Catholic Health World Articles

July 30, 2025

St. Joseph's Hospital in Savannah, Georgia, marks its 150th anniversary

Left: A gathering on the porch of St. Joseph's Hospital in Savannah, Georgia, in the early 1900s. Right: The nursery and an operating room at St. Joseph's Hospital in 1943.

 

 

St. Joseph's/Candler Health System in Savannah, Georgia, recently commemorated the 150th anniversary of the founding of its St. Joseph's Hospital with an employee gathering, Mass, celebratory meal and other events.

St. Joseph's Hospital was in operation at this site from 1876 to 1970. Its new building on Savannah's south side opened in 1970.

At the staff celebration on the June 30 official anniversary date, employees received a commemorative glass teacup to bring to mind the call by Catherine McAuley to her fellow sisters to provide a good cup of tea to comfort anyone in need. Nuns from the Sisters of Mercy congregation that Venerable McAuley established were the foundresses of St. Joseph's. The Mass that took place a couple of days before the employee event was concelebrated by Bishop of Savannah Stephen D. Parkes and priests from throughout the diocese. After the Mass, the hospital hosted a meal for all attendees. The hospital also hosted a luncheon for the Sisters of Mercy.

During a press conference St. Joseph's/ Candler held amid the celebrating, President and CEO Paul Hinchey credited the "extraordinary" legacy of St.
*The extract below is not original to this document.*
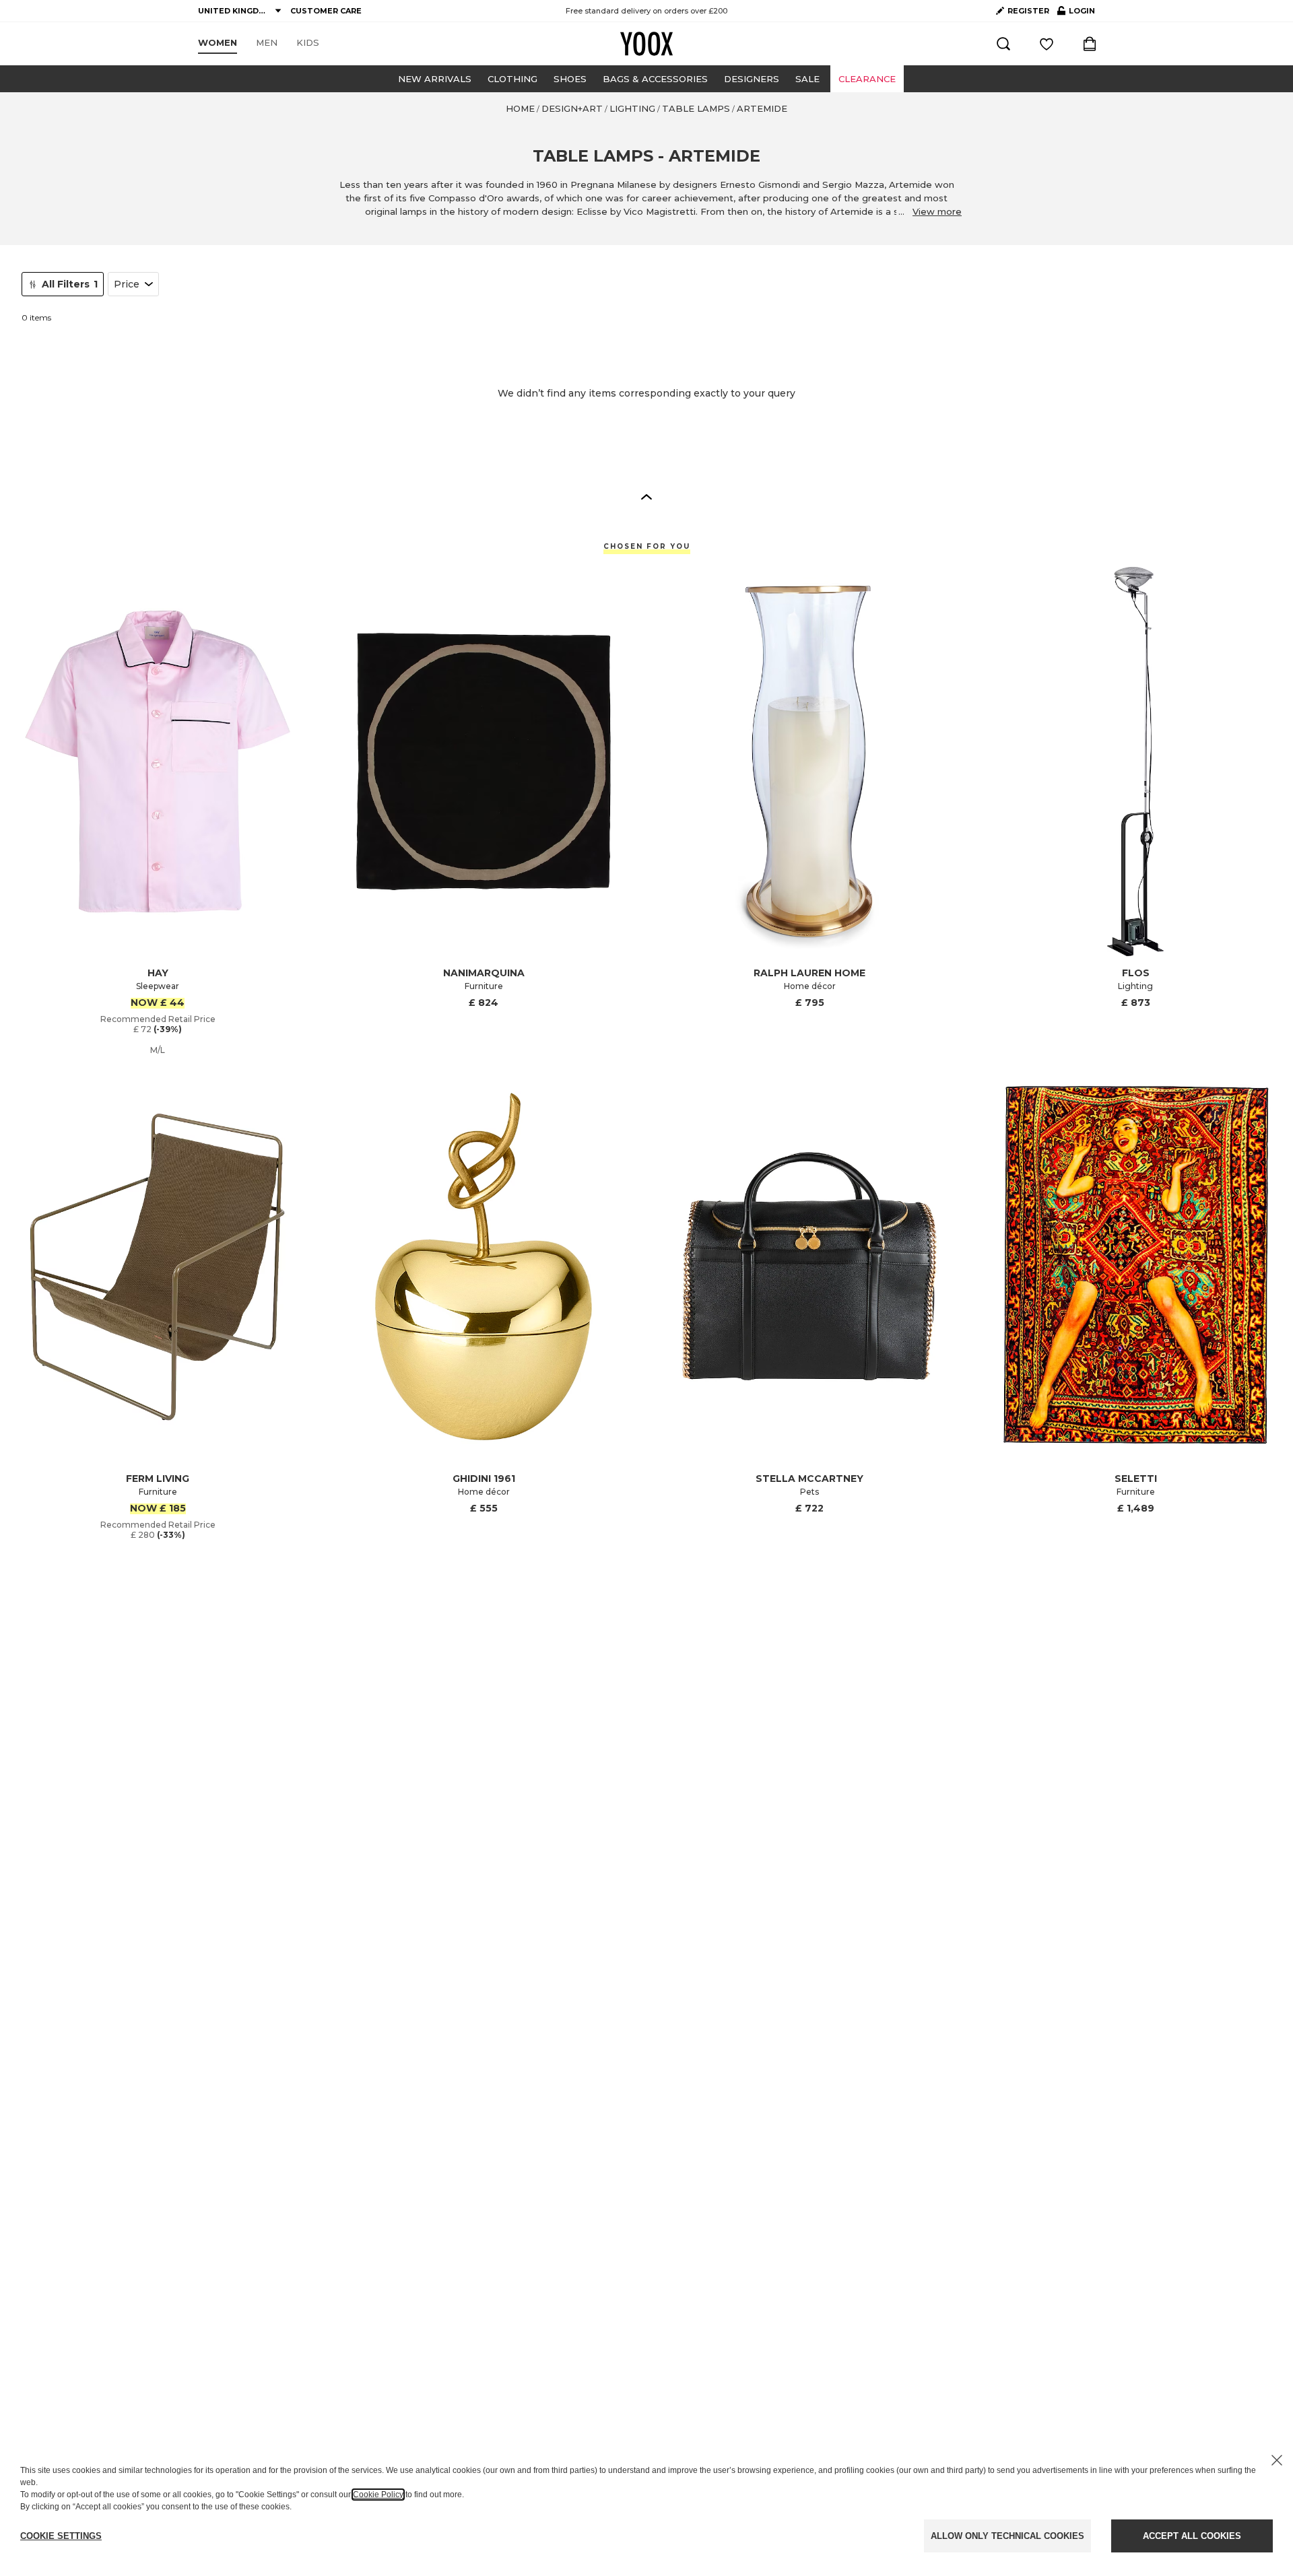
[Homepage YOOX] (646, 44)
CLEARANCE (867, 78)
Joseph's to the sisters whose "commitment to this community, and their bold vision for the future … brought us to this moment." He also thanked employees, physicians and community leaders for their significant contributions to the hospital's success.

St. Joseph's traces its start to 1875, when Fr. Jeremiah Francis O'Neill asked six Sisters of Charity of Our Lady of Mercy, a congregation that was part of the Sisters of Mercy, to take over operations of a Savannah sailor's hospital called Forest City Marine Hospital. Those sisters had been serving as educators at a private Catholic school and orphanage in Savannah. The women took over operations of the struggling hospital and a year later moved the facility to a shuttered medical college, renaming it St. Joseph's Infirmary. That summer, the sisters helped save many patients from the yellow fever epidemic.
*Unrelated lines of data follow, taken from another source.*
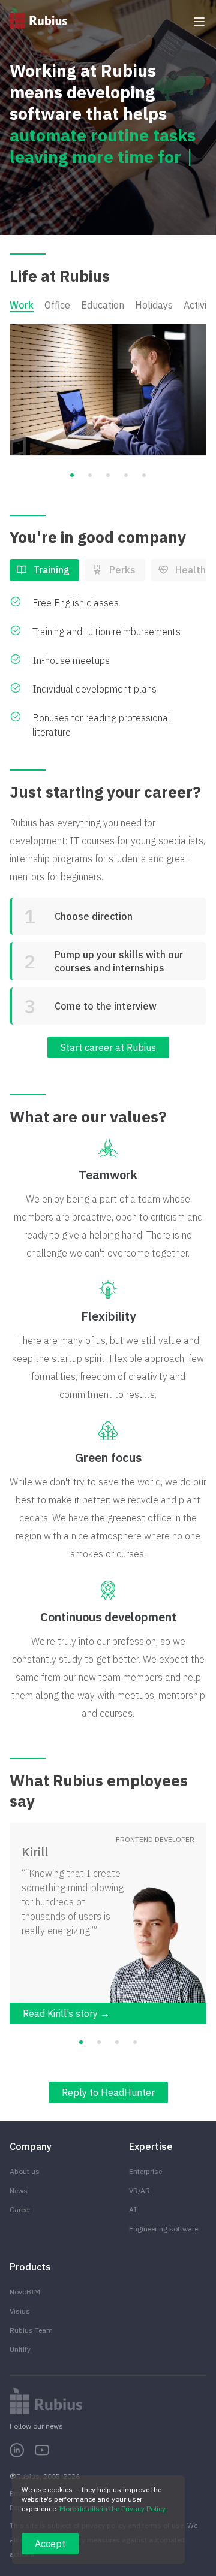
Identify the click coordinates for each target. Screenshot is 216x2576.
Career (20, 2209)
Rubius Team (31, 2330)
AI (133, 2209)
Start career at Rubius (108, 1047)
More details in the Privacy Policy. (113, 2508)
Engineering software (163, 2228)
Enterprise (145, 2171)
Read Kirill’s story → (66, 2013)
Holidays (154, 305)
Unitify (20, 2349)
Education (102, 305)
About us (25, 2171)
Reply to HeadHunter (108, 2092)
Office (57, 305)
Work (22, 305)
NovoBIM (25, 2291)
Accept (50, 2544)
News (19, 2190)
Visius (20, 2310)
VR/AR (139, 2190)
In 1901, the facility got a new name: St. Joseph's Hospital.

In 1997, St. Joseph's Hospital and Candler Hospital of Savannah entered into a joint operating agreement to form the St. Joseph's/Candler system.

Over the years, the St. Joseph's facility has grown into a 330-bed hospital, renovated and added outpatient sites.

The Mercy Rose Window is an 800-pound, 8-foot stained-glass piece that depicts the journey of the Sisters of Mercy from their arrival to establish St. Vincent's Academy in Savannah to their service at St. Joseph's/Candler today. It now hangs above the entrance to the main lobby of St. Joseph's Hospital's outpatient surgery and imaging department.